Hospitals apply for a certain level of NICU, fill out a questionnaire and provide documentation before the American Academy of Pediatrics or Texas Perinatal Services, a division of the nonprofit Texas EMS, Trauma & Acute Care Foundation sends a team to visit the NICU for two or three days. The observation team meets with leadership, clinical staff and then spends time on the units, files a report, and submits it to the State of Texas.

In Texas, there are 20 Level IV NICUs, and the Dallas area has four of them. They are Children’s Medical Center, Cook Children’s Medical Center, Medical City Dallas Hospital, and Texas Health Presbyterian Hospital Plano. San Antonio also has four, Houston has three, and Austin has two. Overall, 233 hospitals across the state received a neonatal designation: 20 level IV, 55 level III, 76 level II and 82 level I.

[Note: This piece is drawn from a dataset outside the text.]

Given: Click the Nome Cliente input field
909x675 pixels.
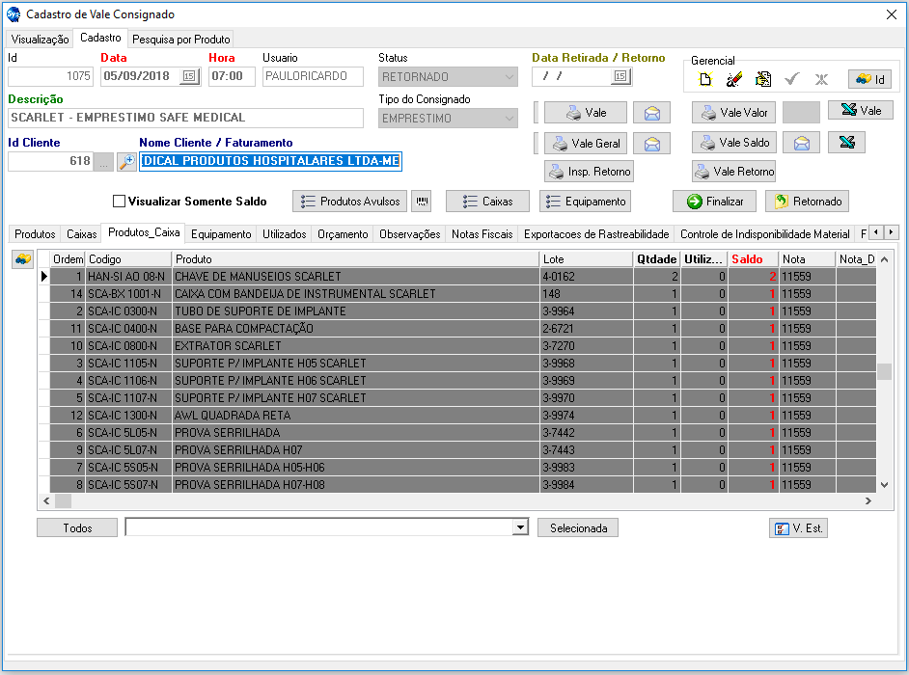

According to W. Stephen Love, president of the Dallas-Fort Worth Hospitals Council and the Texas Department of State Health Services, five hospitals that requested level IV designation received level III and 36 hospitals who applied for level III received level II statewide. Hospitals can appeal their NICU designation and provide further documentation to justify their level of care. “Unfortunately, the appeals process and procedures are still somewhat confusing and we need further guidance and clarification from the state,” Love says.

Love noted some confusion in the new system, which is labeled the opposite way from trauma centers, where the most intensive care is labeled Level I, whereas Level I is the least comprehensive facility in the NICU ratings.

Laura Swaney, division vice president of women’s and children’s services for Medical City Healthcare, says the state’s system is for the best. She says Medical City supports the new system which provides more transparency for healthcare consumers and better coordination between facilities. “It assures parents and provides a baseline framework for what a NICU can deliver in that facility,” she says.

“It is our responsibility to ensure that we are treating patients in the right environment,” Swaney says. “As a woman, I want to know when I am advising other moms, that they can go to the website and what they are seeing is accurate.”